Plot: Agoraphobic Stephen revisits a trip through Europe with pal Bunny by discovering artifacts from the holiday around his cluttered home. The flashbacks include visits to museums, a visit to a bed and breakfast with a stuffed bear, and the meeting of a Spanish waitress who tags along.

A road movie through a damaged subconscious. If you don't like quirkiness, have an aversion to British neo-Python absurdity, or just despise anything inventive, you can go ahead and stay away from this. Wackiness keeps the viewer from really feeling the characters. They're goofy sketches instead of fully-realized flesh 'n' blood folk, but that's probably my only real complaint. The characters are likable though. Visually, this is wild and a lot of fun, like a Michael Gondry daydream, and although I wonder if it's something that would be funny for very many people, it made me laugh a few times. The stream-of-conscious gags don't come quite as rapid-fire as in the Paul King television show The Mighty Boosh, but fans of that type of humor will have a head start here.

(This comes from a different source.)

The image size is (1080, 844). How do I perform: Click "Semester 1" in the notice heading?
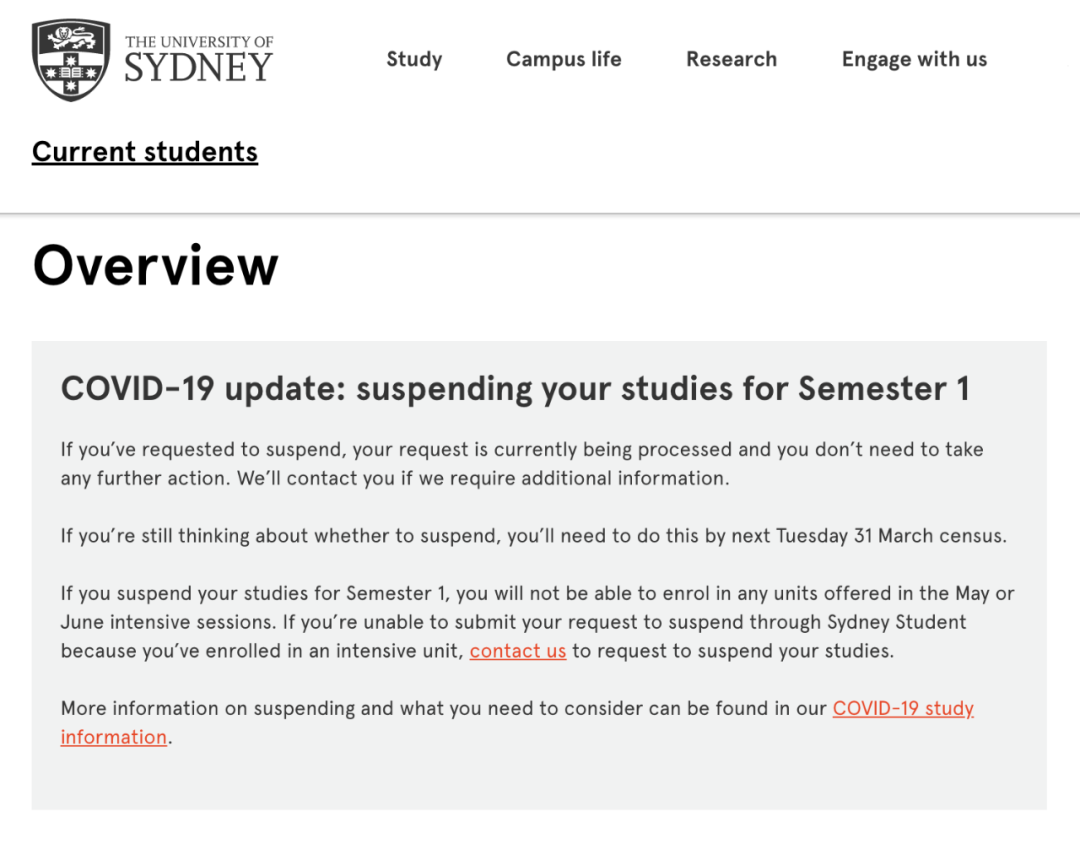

It's not all whimsy, however, because there's this melancholic undercurrent throughout this poor guy Stephen's story, and although you don't really know how things will end up, you know there will be tragedy. What you'll remember about this is that set design though, a blend of cheap animation and live action. It never looks expensive, but it does look like a labor of love, and it's just so much fun watching the camera zoom into, around, and through some of these sets, taking the characters in all these unexpected places. I was a little stressed when I started this one, and it melted a lot of that right away. It was definitely hard not to smile while watching this one.